:: Given request ::
Gather each line of the records that contains the string "width", copying every such line in full.

:: Extracted entries ::
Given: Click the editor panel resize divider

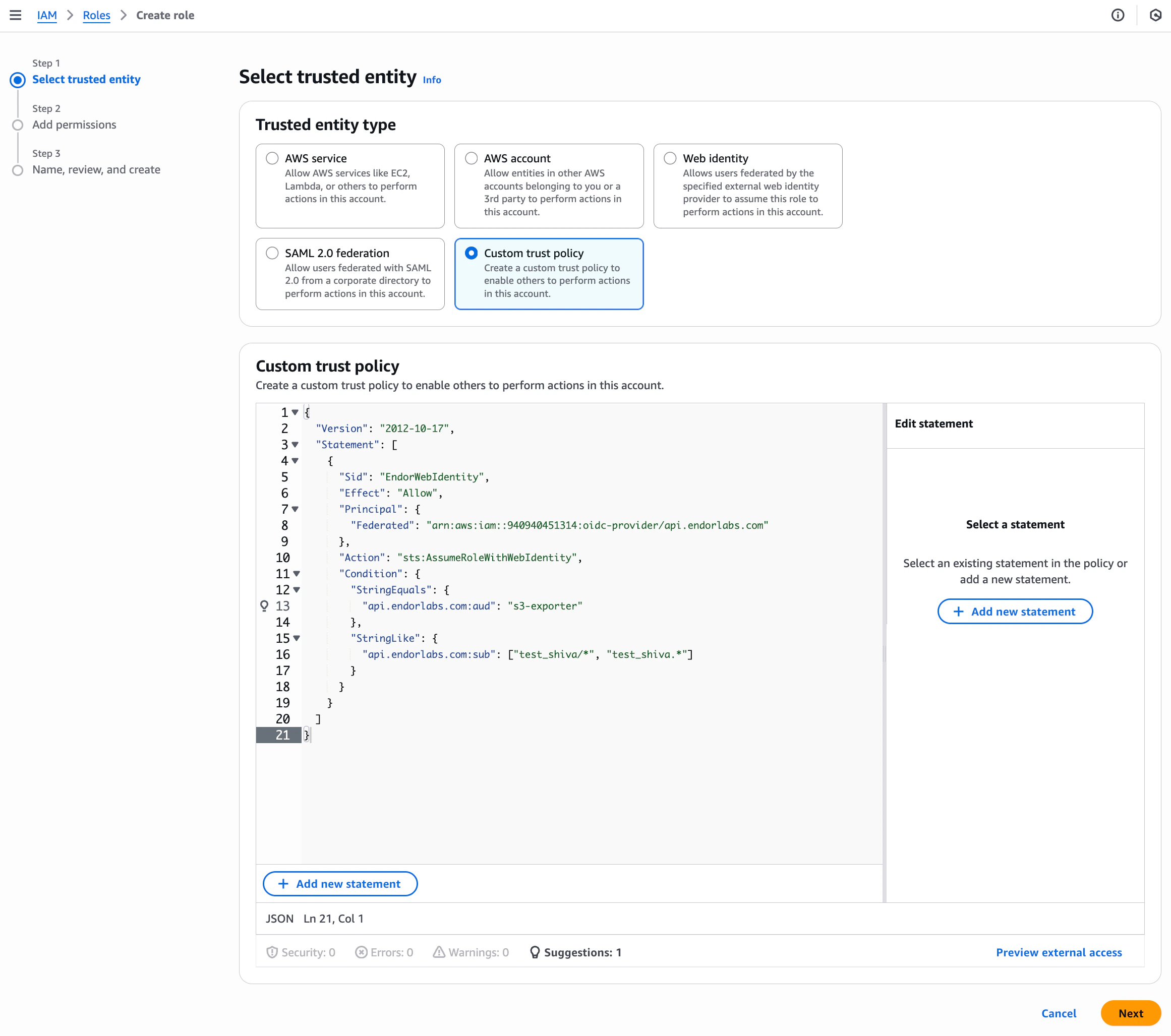Looking at the screenshot, I should pyautogui.click(x=885, y=653).
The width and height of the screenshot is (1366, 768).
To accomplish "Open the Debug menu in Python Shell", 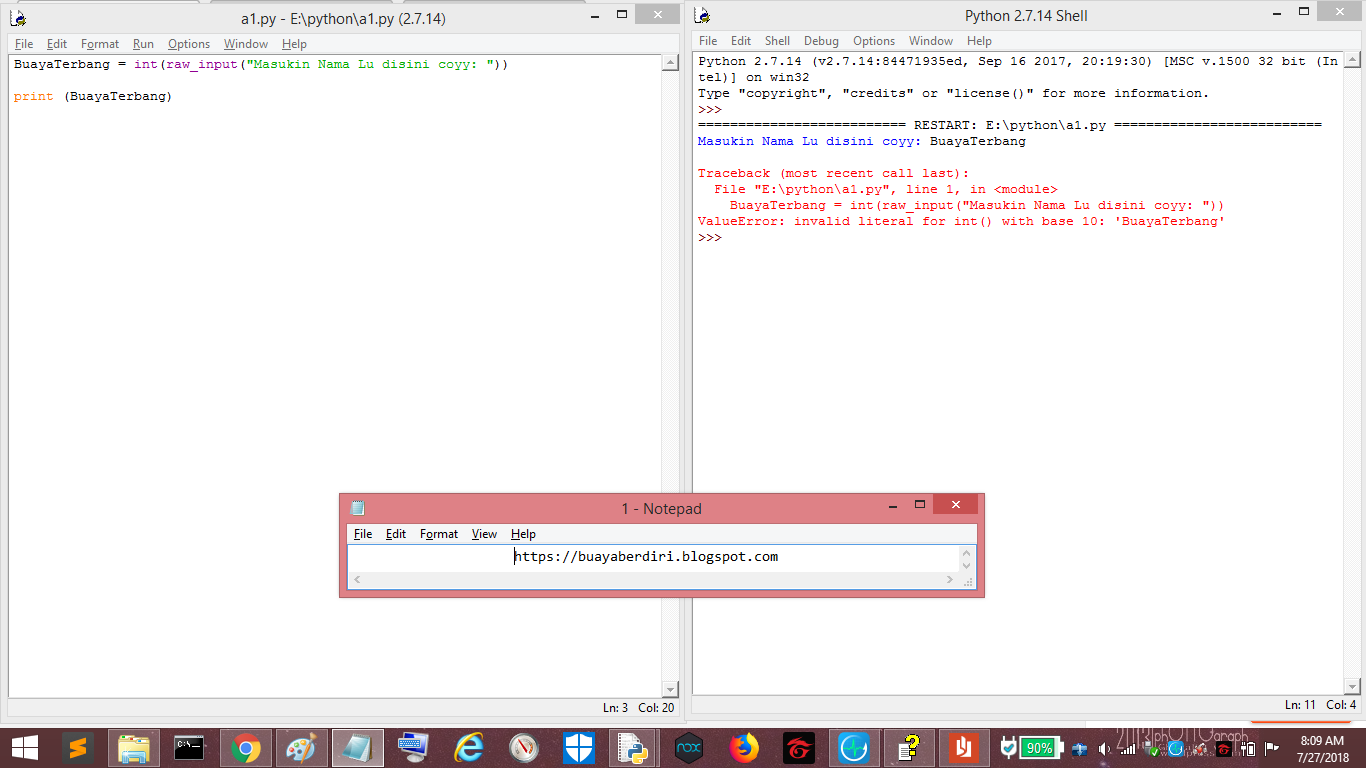I will (821, 41).
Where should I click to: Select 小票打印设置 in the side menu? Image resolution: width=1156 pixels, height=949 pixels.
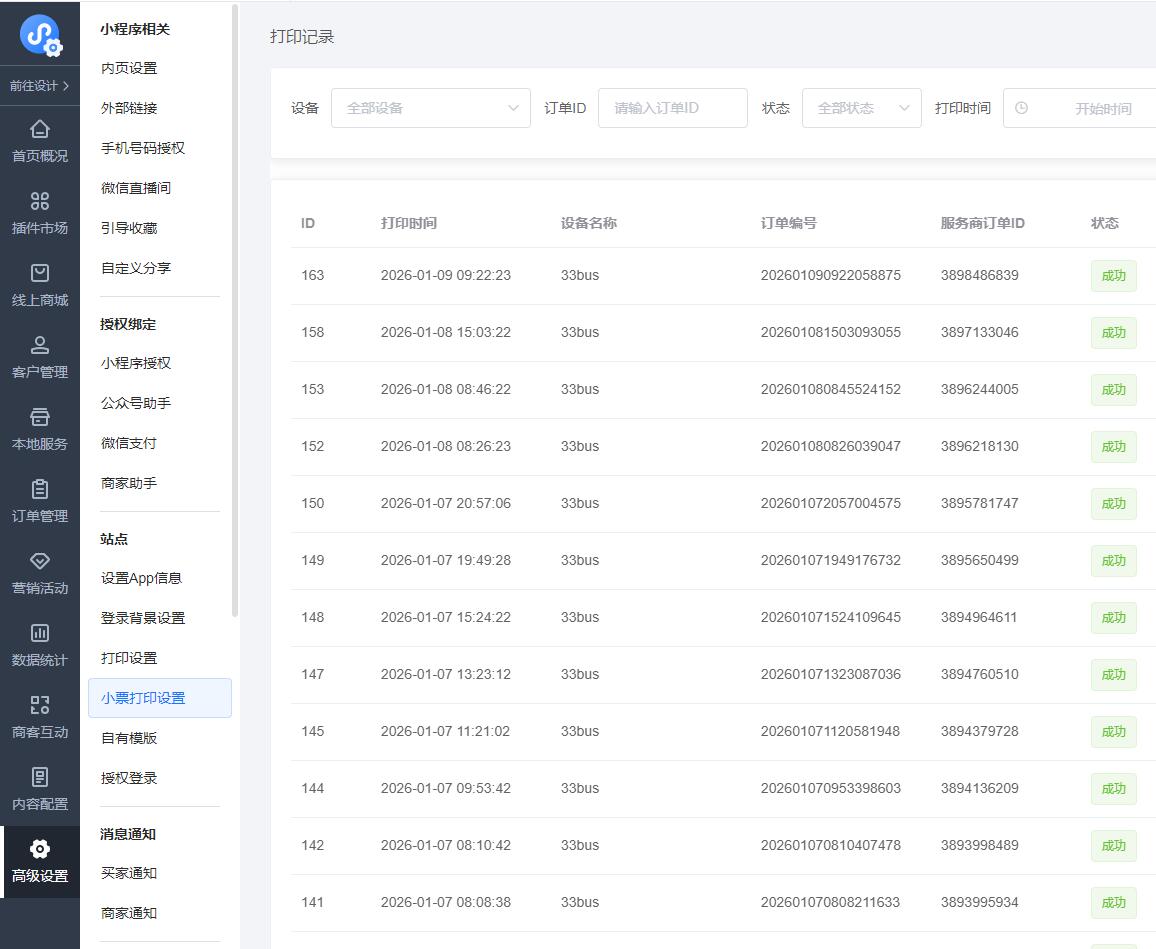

:: Answer to the problem ::
The width and height of the screenshot is (1366, 768).
Where should I click to: Select 小票打印设置 in the side menu? Image resolution: width=1156 pixels, height=949 pixels.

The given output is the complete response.